Les Pères grecs et latins connaissaient les versions grecques révisées et s’en sont servis pour leur doctrine, mais ils les ont aussi critiquées quand celles-ci s’opposaient à la tradition chrétienne. Car, en même temps, les réviseurs avaient retraduit autrement certains mots grecs de la LXX pour en limiter la portée messianique chrétienne. Par exemple, Aquila remplace «christos» (oint) par «eleimmenos»; « parthenos», vierge (cf. Is 7,14 cité par Matthieu 1,23), fut retraduit par « neanis», jeune fille, par Aquila et Theodotion, une traduction plus proche de l’almah hébraïque correspondante. Certains Pères comme Irénée ou Justin exprimeront leur mécontentement. Irénée fustige les deux réviseurs: « Elle n’est donc pas vraie, la version de certains traducteurs qui osent traduire ainsi l’Écriture […] détruisant […] l’économie divine et réduisant à néant le témoignage des prophètes, qui est l’œuvre de Dieu» (Contre les hérésies, III, 21, 1). Justin s’élève à l’égard de « ceux qui ne reconnaissent point exacte la traduction (des) soixante-dix vieillards […] et (qui) essayent de faire eux-mêmes leur traduction […] dénaturant les interprétations des anciens» (Dialogue avec Thryphon, §71 et 84).
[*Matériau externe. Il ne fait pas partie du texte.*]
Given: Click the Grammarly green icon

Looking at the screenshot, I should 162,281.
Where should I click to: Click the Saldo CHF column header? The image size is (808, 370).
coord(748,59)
Mais il n’en demeure pas moins que les Pères se sont montrés très libres vis-à-vis de ces versions grecques révisées et s’en sont indifféremment servies quand elles pouvaient appuyer leur doctrine.
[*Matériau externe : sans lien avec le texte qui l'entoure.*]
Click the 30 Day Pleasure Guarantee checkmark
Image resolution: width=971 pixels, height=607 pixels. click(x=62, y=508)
C’est ce qu’a fait Saint Irénée: il va même mettre ensemble les deux variantes d’un seul texte à l’appui de sa christologie pour démontrer la divinité du Messie.
Il utilise un exemple significatif à cet égard, celui d’Isaïe qui annonce la naissance du Roi Messie, c’est-à-dire du roi israélite et en définitive celle du Christ. Le texte a deux variantes et Saint Irénée va les utiliser l’une et l’autre pour son commentaire.
Le TM dit: « Et son nom est appelé: Merveilleux conseiller, Dieu puissant, Père éternel, Prince de la paix». Ces quatre titres royaux traduisent les capacités du futur roi pour gouverner, faire la guerre et instaurer la paix pour le peuple, dont il est le père. Ces quatre titres du roi davidique sont curieusement « divinisants», même en hébreu.
La LXX ne connaît qu’un seul titre: « Et son nom est appelé l’Ange (= envoyé, messager) du grand Conseil… paix et santé à lui», ce qui traduit une influence royale hellénistique – c’est l’époque de la traduction en grec des prophètes – dans l’expression des qualités de ce futur roi issu de David.